While Microsoft claimed it would block VBA macros on downloaded documents earlier this year, the company recently announced it will roll back the change until further notice.
The tech giant had a change of mind due to customer feedback, according to a report in BleepingComputer. The company failed to explain the reason behind the decision and has yet to publicly inform customers that VBA macros embedded in malicious Office documents will no longer be blocked automatically in Access, Excel, PowerPoint, Visio, and Word.
“Based on feedback, we’re rolling back this change from Current Channel,” the company notified admins in the Microsoft 365 message center. “We appreciate the feedback we’ve received so far, and we’re working to make improvements in this experience. We’ll provide another update when we’re ready to release again to Current Channel. Thank you.”
The change began rolling out in Version 2203, starting with Current Channel (Preview) in early April 2022, with general availability expected in June 2022.
For customers, a welcome change
This was a welcome and highly expected change, given that VBA macros are a popular method to push a wide range of malware strains via phishing attacks with malicious Office document attachments.

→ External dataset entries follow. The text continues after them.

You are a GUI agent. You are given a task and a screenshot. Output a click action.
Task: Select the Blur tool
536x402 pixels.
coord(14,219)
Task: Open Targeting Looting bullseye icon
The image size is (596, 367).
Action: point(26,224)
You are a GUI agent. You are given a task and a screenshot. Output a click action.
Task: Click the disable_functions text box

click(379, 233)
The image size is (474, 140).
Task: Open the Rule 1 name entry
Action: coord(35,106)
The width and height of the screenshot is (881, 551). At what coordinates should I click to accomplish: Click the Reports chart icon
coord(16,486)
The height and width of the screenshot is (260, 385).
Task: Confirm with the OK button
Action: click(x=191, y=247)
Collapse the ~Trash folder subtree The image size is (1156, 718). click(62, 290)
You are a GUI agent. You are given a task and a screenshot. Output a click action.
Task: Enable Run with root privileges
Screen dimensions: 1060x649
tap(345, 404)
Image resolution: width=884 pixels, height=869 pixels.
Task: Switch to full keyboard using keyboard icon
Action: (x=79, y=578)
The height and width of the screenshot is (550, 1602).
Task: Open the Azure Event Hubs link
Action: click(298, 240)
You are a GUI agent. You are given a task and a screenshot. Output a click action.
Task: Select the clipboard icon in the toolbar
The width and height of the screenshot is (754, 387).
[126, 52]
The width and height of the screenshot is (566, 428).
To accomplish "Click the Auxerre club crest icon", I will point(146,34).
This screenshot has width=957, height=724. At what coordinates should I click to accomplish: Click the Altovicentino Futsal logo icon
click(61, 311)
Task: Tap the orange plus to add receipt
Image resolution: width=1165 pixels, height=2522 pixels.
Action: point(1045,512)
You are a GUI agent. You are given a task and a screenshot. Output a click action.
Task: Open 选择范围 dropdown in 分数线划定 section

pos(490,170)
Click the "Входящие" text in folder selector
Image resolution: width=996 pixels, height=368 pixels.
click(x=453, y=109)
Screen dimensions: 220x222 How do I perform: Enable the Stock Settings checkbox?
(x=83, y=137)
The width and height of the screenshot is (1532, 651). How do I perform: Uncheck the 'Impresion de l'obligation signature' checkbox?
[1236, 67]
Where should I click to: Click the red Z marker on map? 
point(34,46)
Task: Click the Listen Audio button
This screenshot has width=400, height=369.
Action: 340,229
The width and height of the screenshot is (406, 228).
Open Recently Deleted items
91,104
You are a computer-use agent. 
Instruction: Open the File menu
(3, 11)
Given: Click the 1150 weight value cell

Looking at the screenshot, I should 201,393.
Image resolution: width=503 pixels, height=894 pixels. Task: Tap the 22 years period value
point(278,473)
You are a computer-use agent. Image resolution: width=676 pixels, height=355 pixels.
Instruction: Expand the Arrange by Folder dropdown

With VBA macros blocked by default, everyone was expecting attacks that delivered malware — such as information-stealing trojans and malicious tools used by ransomware groups — to be automatically thwarted. The update, however, will be rolled back for now.
“Based on feedback received, a rollback has started”, replied Angela Robertson, a Principal GPM for Identity and Security on the Microsoft 365 Office team. “I apologize for any inconvenience of the rollback starting before the update about the change was made available.”